WHAT NEEDS TO BE DONE: Please return only the lines from the one with "público (331, 429)" through the final line of the data, unchanged, with pictures omitted.

RECORDED DATA:
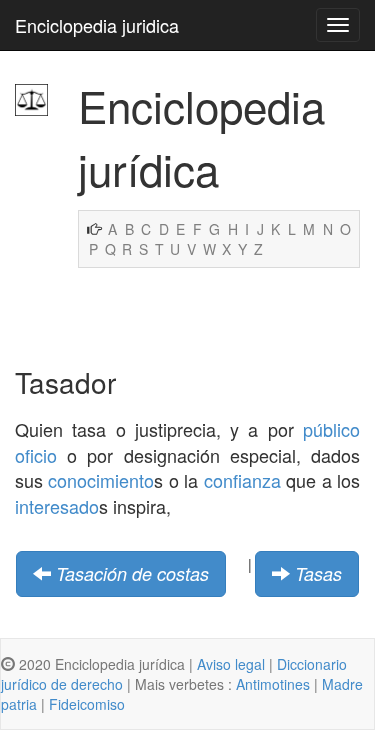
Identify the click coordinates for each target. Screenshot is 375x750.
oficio (36, 455)
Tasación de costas (132, 573)
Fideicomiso (87, 704)
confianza (242, 480)
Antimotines (273, 684)
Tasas (318, 573)
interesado (57, 506)
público (331, 429)
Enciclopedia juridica (97, 25)
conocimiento (101, 480)
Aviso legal (231, 664)
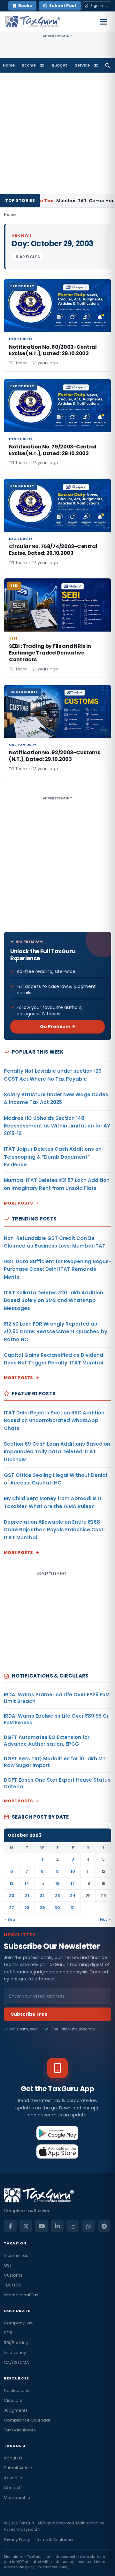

TASK SOLUTION:
público (331, 429)
Enciclopedia juridica (97, 25)
conocimiento (101, 480)
Aviso legal (231, 664)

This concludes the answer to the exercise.